Input material below:

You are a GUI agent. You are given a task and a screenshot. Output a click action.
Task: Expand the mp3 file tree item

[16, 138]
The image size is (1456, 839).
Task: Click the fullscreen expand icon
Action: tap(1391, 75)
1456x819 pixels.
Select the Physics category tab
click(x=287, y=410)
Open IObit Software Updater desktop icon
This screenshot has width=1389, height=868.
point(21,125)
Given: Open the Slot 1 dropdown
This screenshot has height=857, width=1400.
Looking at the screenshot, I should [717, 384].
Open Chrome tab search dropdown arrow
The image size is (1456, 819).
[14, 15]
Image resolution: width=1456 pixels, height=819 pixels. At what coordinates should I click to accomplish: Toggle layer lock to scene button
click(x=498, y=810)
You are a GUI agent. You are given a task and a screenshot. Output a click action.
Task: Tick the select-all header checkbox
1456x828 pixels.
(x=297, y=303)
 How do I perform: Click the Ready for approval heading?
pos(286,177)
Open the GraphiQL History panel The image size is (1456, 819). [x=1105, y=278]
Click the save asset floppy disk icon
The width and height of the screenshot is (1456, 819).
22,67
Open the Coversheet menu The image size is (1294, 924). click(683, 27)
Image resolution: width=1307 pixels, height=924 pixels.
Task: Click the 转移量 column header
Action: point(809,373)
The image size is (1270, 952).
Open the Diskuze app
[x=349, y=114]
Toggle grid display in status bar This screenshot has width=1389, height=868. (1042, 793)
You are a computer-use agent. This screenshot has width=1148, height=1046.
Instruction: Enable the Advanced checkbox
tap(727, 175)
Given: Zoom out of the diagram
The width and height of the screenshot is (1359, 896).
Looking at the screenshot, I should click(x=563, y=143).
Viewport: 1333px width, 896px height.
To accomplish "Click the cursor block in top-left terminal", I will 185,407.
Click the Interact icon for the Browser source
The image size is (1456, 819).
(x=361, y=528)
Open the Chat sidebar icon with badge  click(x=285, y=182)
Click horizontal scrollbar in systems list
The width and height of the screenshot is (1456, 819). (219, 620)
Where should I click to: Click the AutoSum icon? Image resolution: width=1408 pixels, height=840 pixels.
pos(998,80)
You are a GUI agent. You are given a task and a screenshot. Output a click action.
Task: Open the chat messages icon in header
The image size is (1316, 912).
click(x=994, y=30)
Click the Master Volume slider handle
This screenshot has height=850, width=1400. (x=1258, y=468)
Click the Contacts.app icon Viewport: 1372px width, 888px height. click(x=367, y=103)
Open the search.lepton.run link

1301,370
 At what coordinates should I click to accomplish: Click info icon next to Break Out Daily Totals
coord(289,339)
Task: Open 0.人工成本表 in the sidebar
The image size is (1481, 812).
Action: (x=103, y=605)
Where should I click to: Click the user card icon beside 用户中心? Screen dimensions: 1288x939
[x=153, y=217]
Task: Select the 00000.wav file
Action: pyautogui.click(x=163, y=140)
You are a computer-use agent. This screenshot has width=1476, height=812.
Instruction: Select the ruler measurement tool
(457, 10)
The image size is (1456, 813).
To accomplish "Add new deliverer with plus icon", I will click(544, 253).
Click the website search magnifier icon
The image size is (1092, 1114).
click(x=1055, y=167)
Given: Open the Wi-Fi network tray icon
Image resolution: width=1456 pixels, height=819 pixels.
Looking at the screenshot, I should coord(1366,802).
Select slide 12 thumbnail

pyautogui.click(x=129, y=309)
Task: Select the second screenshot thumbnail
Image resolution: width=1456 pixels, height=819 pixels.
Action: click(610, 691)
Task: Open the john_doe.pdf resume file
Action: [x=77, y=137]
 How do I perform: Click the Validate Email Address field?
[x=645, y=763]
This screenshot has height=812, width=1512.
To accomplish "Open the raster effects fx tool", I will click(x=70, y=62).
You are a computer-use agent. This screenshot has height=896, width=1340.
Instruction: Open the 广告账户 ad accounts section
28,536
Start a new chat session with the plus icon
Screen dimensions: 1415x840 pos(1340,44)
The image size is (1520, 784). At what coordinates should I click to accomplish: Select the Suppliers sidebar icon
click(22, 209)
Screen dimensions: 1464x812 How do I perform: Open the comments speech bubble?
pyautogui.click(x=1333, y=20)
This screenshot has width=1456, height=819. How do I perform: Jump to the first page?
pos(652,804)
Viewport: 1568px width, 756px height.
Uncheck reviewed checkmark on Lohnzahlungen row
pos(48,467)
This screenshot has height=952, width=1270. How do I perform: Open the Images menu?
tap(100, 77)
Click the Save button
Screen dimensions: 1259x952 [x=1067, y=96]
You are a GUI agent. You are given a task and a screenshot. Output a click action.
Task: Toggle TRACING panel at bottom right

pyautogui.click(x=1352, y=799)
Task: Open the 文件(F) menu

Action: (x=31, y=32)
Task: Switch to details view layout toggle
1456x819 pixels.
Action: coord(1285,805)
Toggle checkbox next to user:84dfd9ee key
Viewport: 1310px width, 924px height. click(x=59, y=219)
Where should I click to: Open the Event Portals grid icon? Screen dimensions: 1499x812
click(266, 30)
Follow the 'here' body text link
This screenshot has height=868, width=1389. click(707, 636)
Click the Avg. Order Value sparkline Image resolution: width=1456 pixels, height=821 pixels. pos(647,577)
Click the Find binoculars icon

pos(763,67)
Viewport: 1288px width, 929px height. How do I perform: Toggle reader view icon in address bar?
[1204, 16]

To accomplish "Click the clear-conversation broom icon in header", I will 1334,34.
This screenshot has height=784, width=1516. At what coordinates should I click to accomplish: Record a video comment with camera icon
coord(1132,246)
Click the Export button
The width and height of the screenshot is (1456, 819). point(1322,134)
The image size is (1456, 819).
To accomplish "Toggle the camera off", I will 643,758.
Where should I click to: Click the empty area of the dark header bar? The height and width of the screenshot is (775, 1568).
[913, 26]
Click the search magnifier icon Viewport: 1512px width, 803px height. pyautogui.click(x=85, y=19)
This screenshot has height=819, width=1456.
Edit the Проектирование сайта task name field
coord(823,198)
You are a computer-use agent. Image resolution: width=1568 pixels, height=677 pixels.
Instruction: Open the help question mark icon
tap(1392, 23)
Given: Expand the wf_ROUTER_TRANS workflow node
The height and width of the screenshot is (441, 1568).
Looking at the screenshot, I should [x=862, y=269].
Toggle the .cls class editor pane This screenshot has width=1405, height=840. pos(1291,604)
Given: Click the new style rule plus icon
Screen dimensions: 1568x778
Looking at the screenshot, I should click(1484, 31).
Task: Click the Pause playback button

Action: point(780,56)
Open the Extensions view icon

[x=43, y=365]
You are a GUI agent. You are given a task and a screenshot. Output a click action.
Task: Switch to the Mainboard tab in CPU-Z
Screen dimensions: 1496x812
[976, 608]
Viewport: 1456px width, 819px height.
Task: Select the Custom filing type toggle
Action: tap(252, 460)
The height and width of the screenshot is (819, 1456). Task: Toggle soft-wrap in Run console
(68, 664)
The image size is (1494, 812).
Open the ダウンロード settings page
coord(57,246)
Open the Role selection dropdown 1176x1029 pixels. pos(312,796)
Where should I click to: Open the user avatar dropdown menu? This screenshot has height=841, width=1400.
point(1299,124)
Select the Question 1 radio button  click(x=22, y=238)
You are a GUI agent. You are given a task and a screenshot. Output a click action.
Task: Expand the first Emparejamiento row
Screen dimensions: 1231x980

End of Input material.

■ Exercise instructions ■
Copy the entries above exactly, leaving none out.

■ Exercise answer ■
You are a GUI agent. You are given a task and a screenshot. Output a click action.
Task: Expand the mp3 file tree item

[16, 138]
The image size is (1456, 839).
Task: Click the fullscreen expand icon
Action: tap(1391, 75)
1456x819 pixels.
Select the Physics category tab
click(x=287, y=410)
Open IObit Software Updater desktop icon
This screenshot has width=1389, height=868.
point(21,125)
Given: Open the Slot 1 dropdown
This screenshot has height=857, width=1400.
Looking at the screenshot, I should [717, 384].
Open Chrome tab search dropdown arrow
The image size is (1456, 819).
[14, 15]
Image resolution: width=1456 pixels, height=819 pixels. At what coordinates should I click to accomplish: Toggle layer lock to scene button
click(x=498, y=810)
You are a GUI agent. You are given a task and a screenshot. Output a click action.
Task: Tick the select-all header checkbox
1456x828 pixels.
(x=297, y=303)
 How do I perform: Click the Ready for approval heading?
pos(286,177)
Open the GraphiQL History panel The image size is (1456, 819). [x=1105, y=278]
Click the save asset floppy disk icon
The width and height of the screenshot is (1456, 819).
22,67
Open the Coversheet menu The image size is (1294, 924). click(683, 27)
Image resolution: width=1307 pixels, height=924 pixels.
Task: Click the 转移量 column header
Action: point(809,373)
The image size is (1270, 952).
Open the Diskuze app
[x=349, y=114]
Toggle grid display in status bar This screenshot has width=1389, height=868. (1042, 793)
You are a computer-use agent. This screenshot has width=1148, height=1046.
Instruction: Enable the Advanced checkbox
tap(727, 175)
Given: Zoom out of the diagram
The width and height of the screenshot is (1359, 896).
Looking at the screenshot, I should click(x=563, y=143).
Viewport: 1333px width, 896px height.
To accomplish "Click the cursor block in top-left terminal", I will 185,407.
Click the Interact icon for the Browser source
The image size is (1456, 819).
(x=361, y=528)
Open the Chat sidebar icon with badge  click(x=285, y=182)
Click horizontal scrollbar in systems list
The width and height of the screenshot is (1456, 819). (219, 620)
Where should I click to: Click the AutoSum icon? Image resolution: width=1408 pixels, height=840 pixels.
pos(998,80)
You are a GUI agent. You are given a task and a screenshot. Output a click action.
Task: Open the chat messages icon in header
The image size is (1316, 912).
click(x=994, y=30)
Click the Master Volume slider handle
This screenshot has height=850, width=1400. (x=1258, y=468)
Click the Contacts.app icon Viewport: 1372px width, 888px height. click(x=367, y=103)
Open the search.lepton.run link

1301,370
 At what coordinates should I click to accomplish: Click info icon next to Break Out Daily Totals
coord(289,339)
Task: Open 0.人工成本表 in the sidebar
The image size is (1481, 812).
Action: (x=103, y=605)
Where should I click to: Click the user card icon beside 用户中心? Screen dimensions: 1288x939
[x=153, y=217]
Task: Select the 00000.wav file
Action: pyautogui.click(x=163, y=140)
You are a computer-use agent. This screenshot has width=1476, height=812.
Instruction: Select the ruler measurement tool
(457, 10)
The image size is (1456, 813).
To accomplish "Add new deliverer with plus icon", I will click(544, 253).
Click the website search magnifier icon
The image size is (1092, 1114).
click(x=1055, y=167)
Given: Open the Wi-Fi network tray icon
Image resolution: width=1456 pixels, height=819 pixels.
Looking at the screenshot, I should coord(1366,802).
Select slide 12 thumbnail

pyautogui.click(x=129, y=309)
Task: Select the second screenshot thumbnail
Image resolution: width=1456 pixels, height=819 pixels.
Action: click(610, 691)
Task: Open the john_doe.pdf resume file
Action: [x=77, y=137]
 How do I perform: Click the Validate Email Address field?
[x=645, y=763]
This screenshot has height=812, width=1512.
To accomplish "Open the raster effects fx tool", I will click(x=70, y=62).
You are a computer-use agent. This screenshot has height=896, width=1340.
Instruction: Open the 广告账户 ad accounts section
28,536
Start a new chat session with the plus icon
Screen dimensions: 1415x840 pos(1340,44)
The image size is (1520, 784). At what coordinates should I click to accomplish: Select the Suppliers sidebar icon
click(22, 209)
Screen dimensions: 1464x812 How do I perform: Open the comments speech bubble?
pyautogui.click(x=1333, y=20)
This screenshot has width=1456, height=819. How do I perform: Jump to the first page?
pos(652,804)
Viewport: 1568px width, 756px height.
Uncheck reviewed checkmark on Lohnzahlungen row
pos(48,467)
This screenshot has height=952, width=1270. How do I perform: Open the Images menu?
tap(100, 77)
Click the Save button
Screen dimensions: 1259x952 [x=1067, y=96]
You are a GUI agent. You are given a task and a screenshot. Output a click action.
Task: Toggle TRACING panel at bottom right

pyautogui.click(x=1352, y=799)
Task: Open the 文件(F) menu

Action: (x=31, y=32)
Task: Switch to details view layout toggle
1456x819 pixels.
Action: coord(1285,805)
Toggle checkbox next to user:84dfd9ee key
Viewport: 1310px width, 924px height. click(x=59, y=219)
Where should I click to: Open the Event Portals grid icon? Screen dimensions: 1499x812
click(266, 30)
Follow the 'here' body text link
This screenshot has height=868, width=1389. click(707, 636)
Click the Avg. Order Value sparkline Image resolution: width=1456 pixels, height=821 pixels. pos(647,577)
Click the Find binoculars icon

pos(763,67)
Viewport: 1288px width, 929px height. How do I perform: Toggle reader view icon in address bar?
[1204, 16]

To accomplish "Click the clear-conversation broom icon in header", I will 1334,34.
This screenshot has height=784, width=1516. At what coordinates should I click to accomplish: Record a video comment with camera icon
coord(1132,246)
Click the Export button
The width and height of the screenshot is (1456, 819). point(1322,134)
The image size is (1456, 819).
To accomplish "Toggle the camera off", I will 643,758.
Where should I click to: Click the empty area of the dark header bar? The height and width of the screenshot is (775, 1568).
[913, 26]
Click the search magnifier icon Viewport: 1512px width, 803px height. pyautogui.click(x=85, y=19)
This screenshot has height=819, width=1456.
Edit the Проектирование сайта task name field
coord(823,198)
You are a computer-use agent. Image resolution: width=1568 pixels, height=677 pixels.
Instruction: Open the help question mark icon
tap(1392, 23)
Given: Expand the wf_ROUTER_TRANS workflow node
The height and width of the screenshot is (441, 1568).
Looking at the screenshot, I should [x=862, y=269].
Toggle the .cls class editor pane This screenshot has width=1405, height=840. pos(1291,604)
Given: Click the new style rule plus icon
Screen dimensions: 1568x778
Looking at the screenshot, I should click(1484, 31).
Task: Click the Pause playback button

Action: point(780,56)
Open the Extensions view icon

[x=43, y=365]
You are a GUI agent. You are given a task and a screenshot. Output a click action.
Task: Switch to the Mainboard tab in CPU-Z
Screen dimensions: 1496x812
[976, 608]
Viewport: 1456px width, 819px height.
Task: Select the Custom filing type toggle
Action: tap(252, 460)
The height and width of the screenshot is (819, 1456). Task: Toggle soft-wrap in Run console
(68, 664)
The image size is (1494, 812).
Open the ダウンロード settings page
coord(57,246)
Open the Role selection dropdown 1176x1029 pixels. pos(312,796)
Where should I click to: Open the user avatar dropdown menu? This screenshot has height=841, width=1400.
point(1299,124)
Select the Question 1 radio button  click(x=22, y=238)
You are a GUI agent. You are given a task and a screenshot. Output a click action.
Task: Expand the first Emparejamiento row
Screen dimensions: 1231x980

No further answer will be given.